Writing and Illustrating for Young Readers

Friday, January 11, 2013

Writing Chapter 1, or What Do You Want Your Book to Be

I hate rewriting. I hate, hate, hate rewriting.

I went to critique group yesterday, and my great critique partners reminded me of something. After revising my first and second chapters, the second chapter now isn't working.

I revised to follow the classic plot structure described in 1863 by German Plot Theorist Freytag and known as Freytag's Triangle or Pyramid. According to this, classic plot structure should be begin with an inciting incident. I had inciting action now. It just wasn't the right one.

When writers (me included) think they have to start their books with some kind of big action, I see two main reasons:
1. We think it will interest the reader (agent, publisher) more.
2. We are trying to get the action moving forward, or make an inciting event.

But if that action is contrived and not true to the character and heart of the book, it will seem contrived.

My chapter two had a bully being really mean to the main character.

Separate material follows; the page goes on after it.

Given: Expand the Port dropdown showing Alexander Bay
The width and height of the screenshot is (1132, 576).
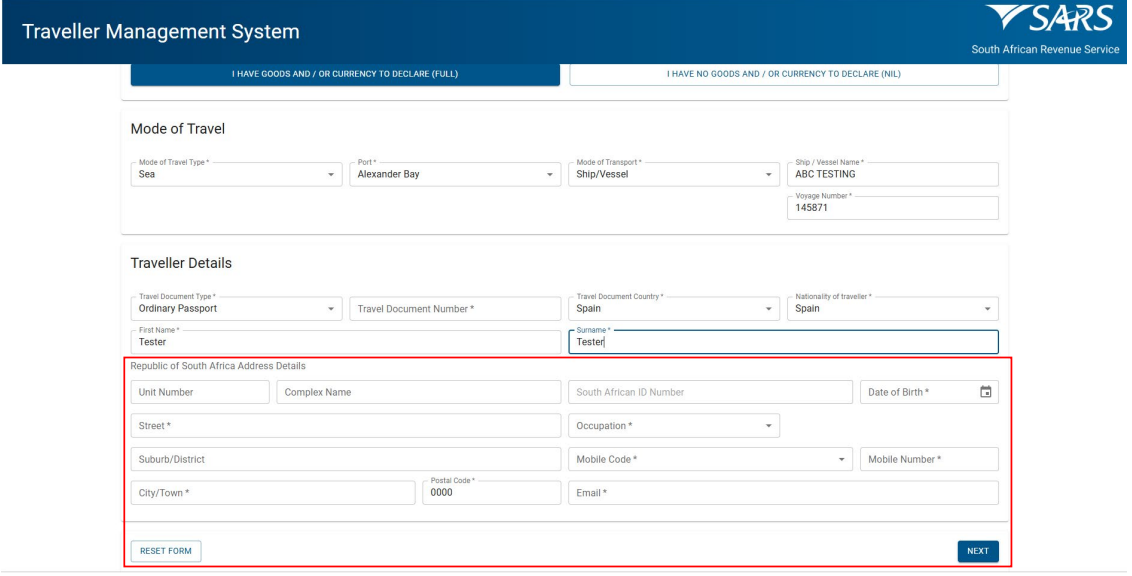Looking at the screenshot, I should coord(454,175).
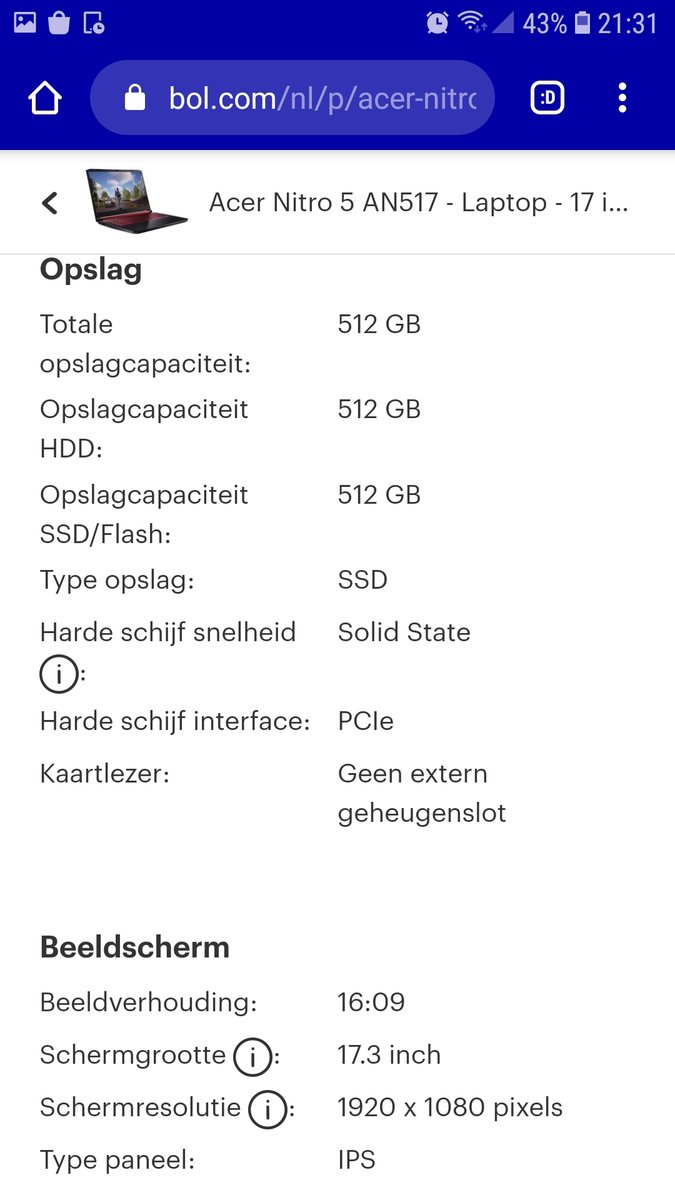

However, as my critique partners so kindly and gently reminded me, my efforts to move things along had taken me far from the core elements of my story. It wasn't the bully my m/c feared as much as the whole setting I'd put him in. And I'd been totally ignoring how everything around him should be affecting him, changing his character to make him react to the bully the way I thought he should.

I still need an inciting incident. But today I sat down and wrote what I wanted those first chapters to show. Tomorrow I want to review what I love about the story. I can't let those important elements get lost.

Rules, outlines, guidelines for writing are all important. I want to not only follow them, but learn to follow them better. But if when we lose our story under a pile of shoulds, then it's time to step back and reevaluate.

Consider writing down what you really want your character to be, what you want to show her doing, what you want him to accomplish.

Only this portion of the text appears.